Records provided =

========================================

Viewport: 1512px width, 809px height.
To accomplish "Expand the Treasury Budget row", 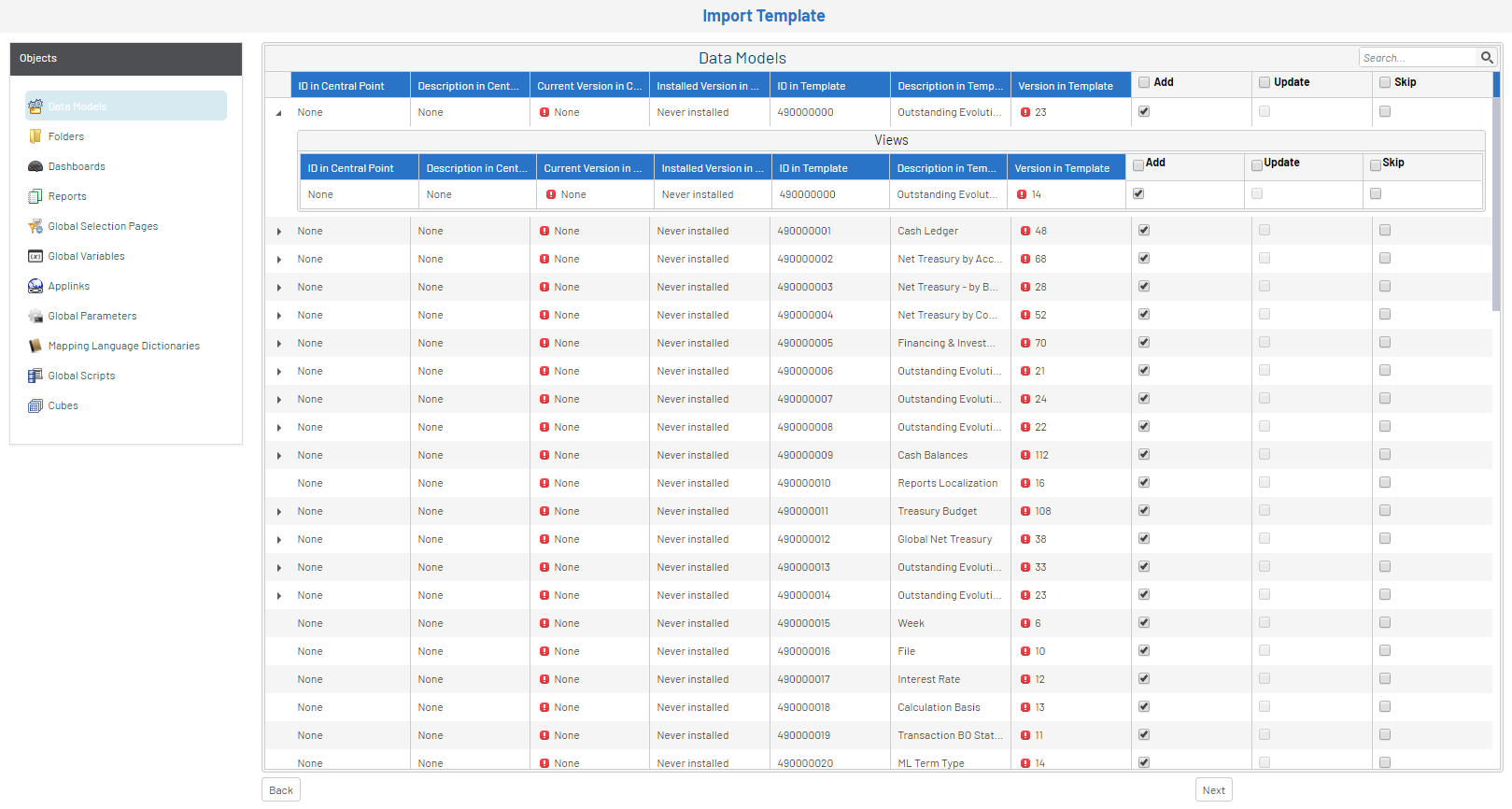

========================================

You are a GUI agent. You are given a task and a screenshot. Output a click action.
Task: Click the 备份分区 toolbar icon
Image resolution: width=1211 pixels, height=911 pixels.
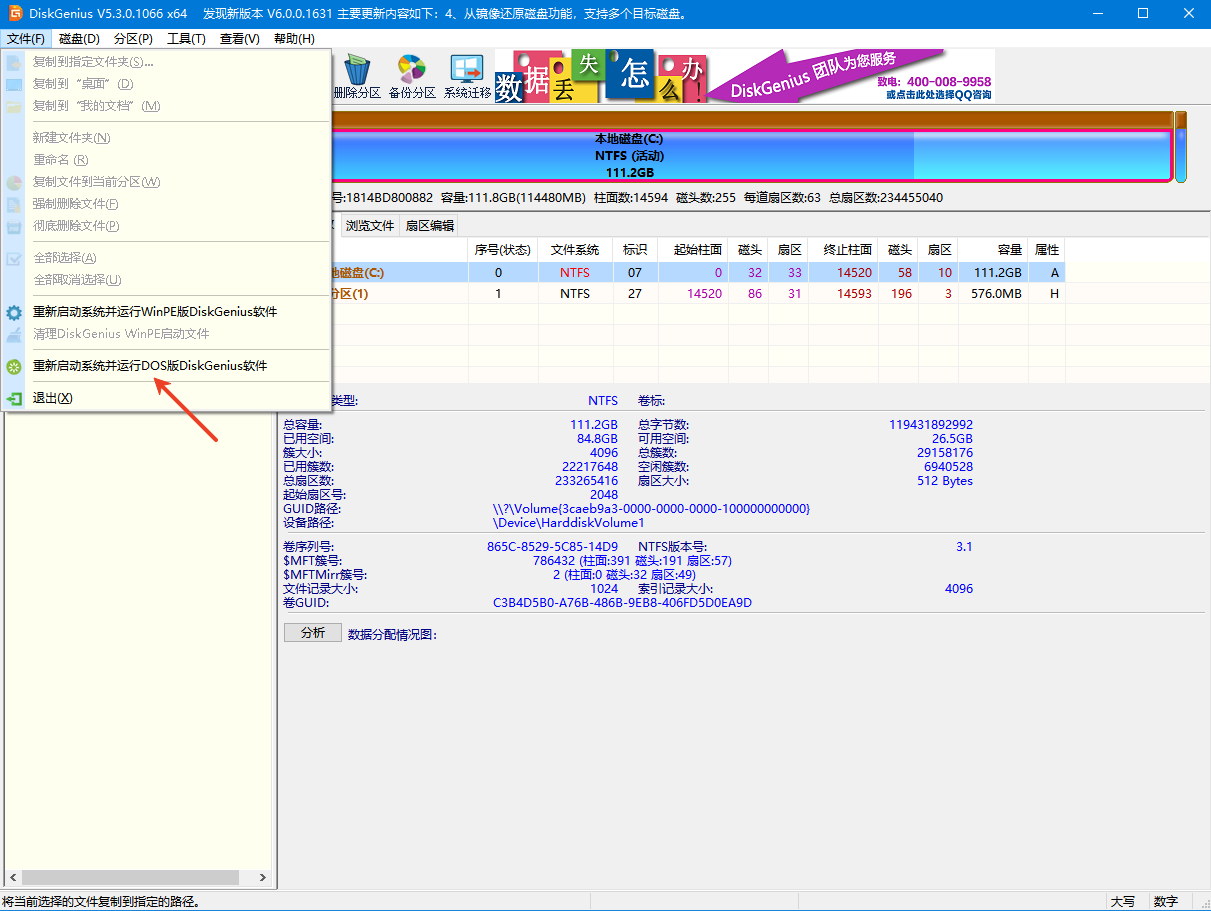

========================================

Return the stretch of data that begins with the line showing "Viewport: 1512px width, 809px height." and goes on through the line showing "the Treasury Budget", exactly, with pictures removed.

Viewport: 1512px width, 809px height.
To accomplish "Expand the Treasury Budget row", 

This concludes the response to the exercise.